→ WORK ITEM: Read the lines below, and copy any that contain the string "computer".

→ THE RECORDS:
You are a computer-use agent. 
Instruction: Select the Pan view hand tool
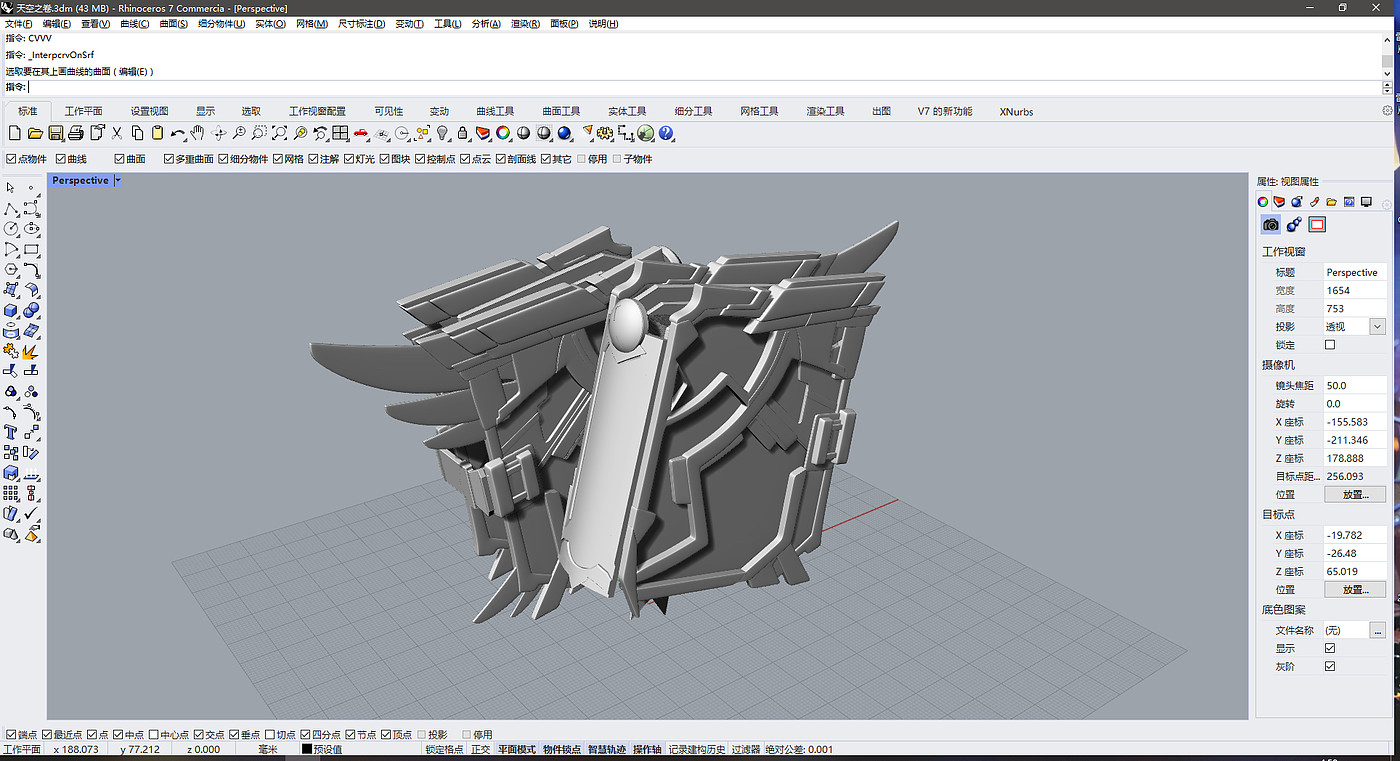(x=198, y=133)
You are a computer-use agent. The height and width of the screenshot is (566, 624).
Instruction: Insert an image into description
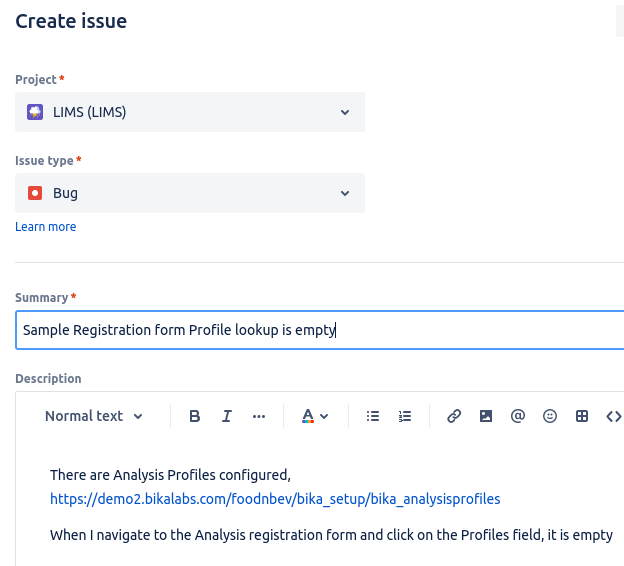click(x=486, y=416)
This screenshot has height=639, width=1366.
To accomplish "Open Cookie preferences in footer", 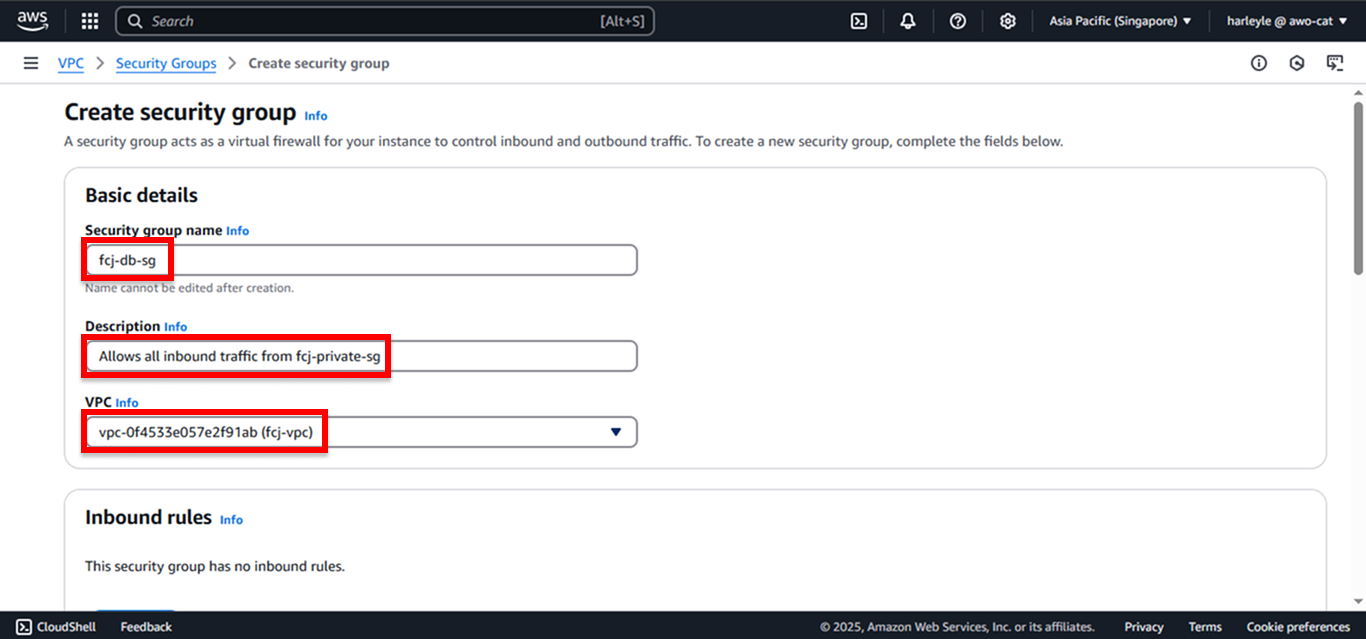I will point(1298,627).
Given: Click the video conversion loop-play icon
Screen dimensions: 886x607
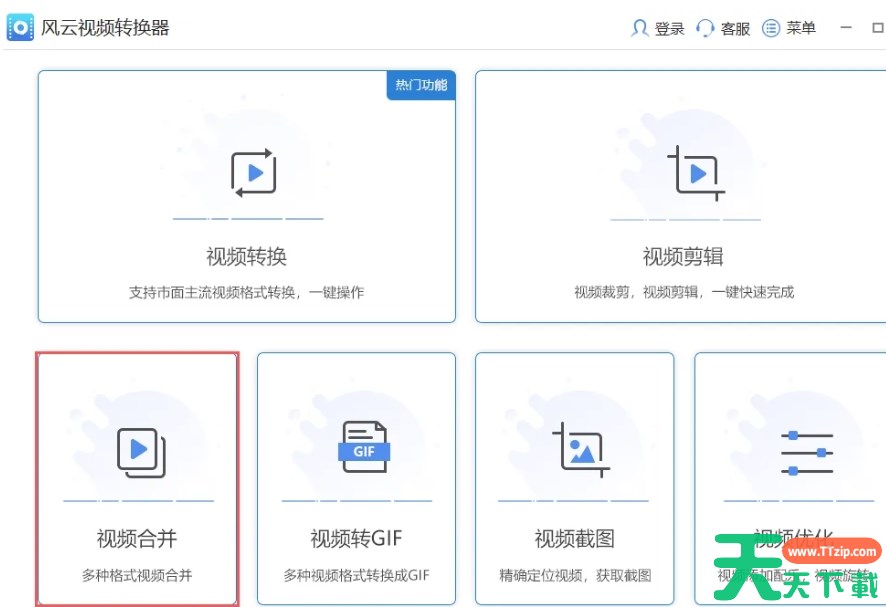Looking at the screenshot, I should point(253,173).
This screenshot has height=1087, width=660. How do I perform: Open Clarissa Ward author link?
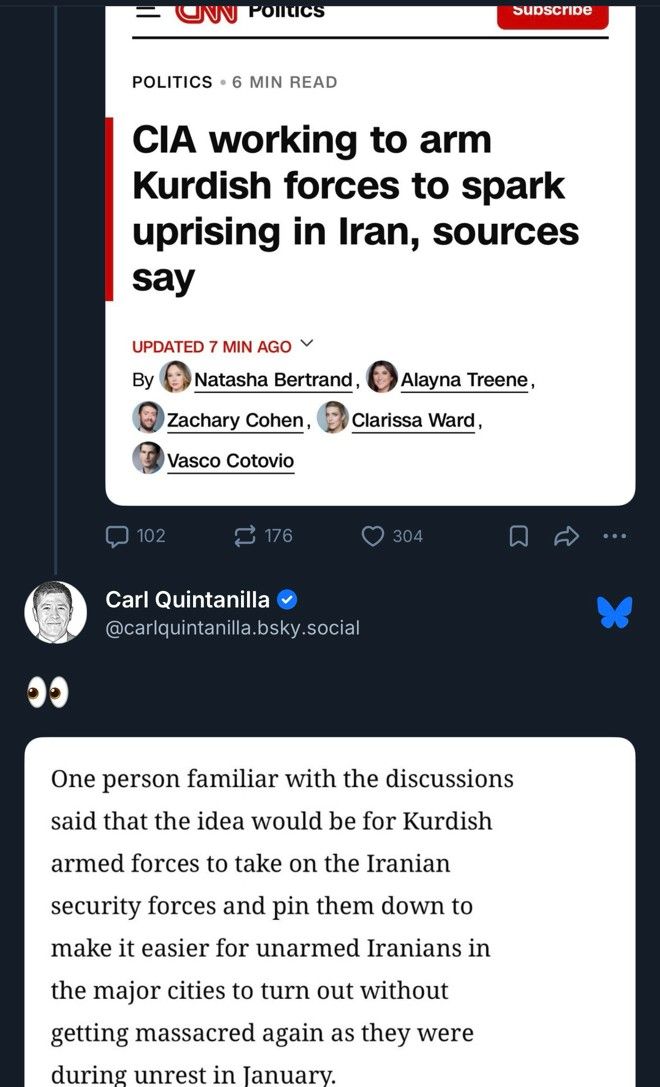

→ ANSWER TO THIS TASK:
You are a computer-use agent. 
You are a computer-use agent. The height and width of the screenshot is (566, 624).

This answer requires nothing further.